The donation came after a rather intense process that’s followed at Sammons Financial Group before such funding is awarded.
“We have to make a written proposal that requires all of the financials and all of the vetting of the organization,” Tripp said. “It helps that this was under the umbrella of the Vermillion United Way. Obviously, they are a very well-known organization.
“Kelsey (Collier-Wise, executive director of the Vermillion United Way) was very good about sending back all of the information we needed,” she said. “Our written proposal passed the first stage and then, as a group, we have to get together and do a formal, 30-minute presentation in front of the executive committee.

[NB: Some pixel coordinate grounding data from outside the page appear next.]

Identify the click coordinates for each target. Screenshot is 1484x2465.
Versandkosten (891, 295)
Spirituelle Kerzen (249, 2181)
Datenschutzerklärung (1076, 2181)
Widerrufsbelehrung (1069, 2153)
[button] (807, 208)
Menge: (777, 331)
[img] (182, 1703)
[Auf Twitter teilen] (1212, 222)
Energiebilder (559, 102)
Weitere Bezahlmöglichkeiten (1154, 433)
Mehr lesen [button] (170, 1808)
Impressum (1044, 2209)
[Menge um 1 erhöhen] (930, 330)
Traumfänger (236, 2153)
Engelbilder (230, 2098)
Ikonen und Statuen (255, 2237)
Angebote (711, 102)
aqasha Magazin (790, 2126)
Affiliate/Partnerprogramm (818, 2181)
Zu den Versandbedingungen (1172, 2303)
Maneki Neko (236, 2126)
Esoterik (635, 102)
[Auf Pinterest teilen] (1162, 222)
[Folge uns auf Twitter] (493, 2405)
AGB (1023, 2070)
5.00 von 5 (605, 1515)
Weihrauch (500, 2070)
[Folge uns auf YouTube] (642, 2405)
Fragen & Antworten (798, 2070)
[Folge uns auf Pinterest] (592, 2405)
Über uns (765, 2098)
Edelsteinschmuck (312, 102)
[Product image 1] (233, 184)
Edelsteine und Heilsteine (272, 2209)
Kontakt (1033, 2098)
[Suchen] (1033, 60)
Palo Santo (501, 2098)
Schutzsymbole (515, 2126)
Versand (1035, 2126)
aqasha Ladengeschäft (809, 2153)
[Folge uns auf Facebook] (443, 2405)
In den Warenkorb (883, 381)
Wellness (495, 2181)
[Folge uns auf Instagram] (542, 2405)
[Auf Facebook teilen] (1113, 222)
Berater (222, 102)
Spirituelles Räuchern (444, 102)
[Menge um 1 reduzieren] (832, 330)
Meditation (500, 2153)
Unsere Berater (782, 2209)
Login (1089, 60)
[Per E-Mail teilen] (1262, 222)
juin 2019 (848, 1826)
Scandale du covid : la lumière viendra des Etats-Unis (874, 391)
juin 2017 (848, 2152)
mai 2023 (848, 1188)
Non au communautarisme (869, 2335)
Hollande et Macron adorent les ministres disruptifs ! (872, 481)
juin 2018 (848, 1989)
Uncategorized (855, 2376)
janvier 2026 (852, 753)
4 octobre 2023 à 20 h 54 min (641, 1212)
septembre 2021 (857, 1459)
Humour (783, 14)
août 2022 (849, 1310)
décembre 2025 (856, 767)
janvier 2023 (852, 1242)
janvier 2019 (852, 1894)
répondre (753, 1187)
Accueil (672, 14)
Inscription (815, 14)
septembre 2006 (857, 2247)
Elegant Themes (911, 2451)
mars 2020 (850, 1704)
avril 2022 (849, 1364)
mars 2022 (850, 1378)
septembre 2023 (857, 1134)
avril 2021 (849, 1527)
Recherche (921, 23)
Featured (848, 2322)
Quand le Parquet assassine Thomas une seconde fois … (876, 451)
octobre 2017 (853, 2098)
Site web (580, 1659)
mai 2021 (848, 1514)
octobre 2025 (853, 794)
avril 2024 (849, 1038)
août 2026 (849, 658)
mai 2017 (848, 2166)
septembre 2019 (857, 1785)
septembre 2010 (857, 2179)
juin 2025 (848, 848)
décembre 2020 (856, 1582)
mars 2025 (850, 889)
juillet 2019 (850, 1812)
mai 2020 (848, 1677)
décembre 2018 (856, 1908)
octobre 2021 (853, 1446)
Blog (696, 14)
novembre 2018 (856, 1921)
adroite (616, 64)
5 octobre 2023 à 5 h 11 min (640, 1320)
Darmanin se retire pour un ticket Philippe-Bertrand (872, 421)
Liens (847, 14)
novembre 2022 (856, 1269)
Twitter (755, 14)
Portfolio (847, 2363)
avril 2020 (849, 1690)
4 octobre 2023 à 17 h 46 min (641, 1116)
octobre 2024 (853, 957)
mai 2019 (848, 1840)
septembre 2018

“Part of the challenge is we get certain funds but then we’re eligible to receive additional funds based on certain criteria and one of the criteria is creativity of the presentation,” Tripp said. “So, we went from ‘Mission Impossible’ to ‘Mission Possible’ and as we presented the organizations that we wanted to support, we decided that this community deserves the possibility of providing the services to all of the people in the community. What once seemed impossible has now become much, much more possible because of our support.”
On Thursday, Sept. 12, all of the teams at Sammons Financial Group met and the winners were announced.
“All of the funds that we requested were approved officially,” she said. “It just happened to line up nicely with this event.”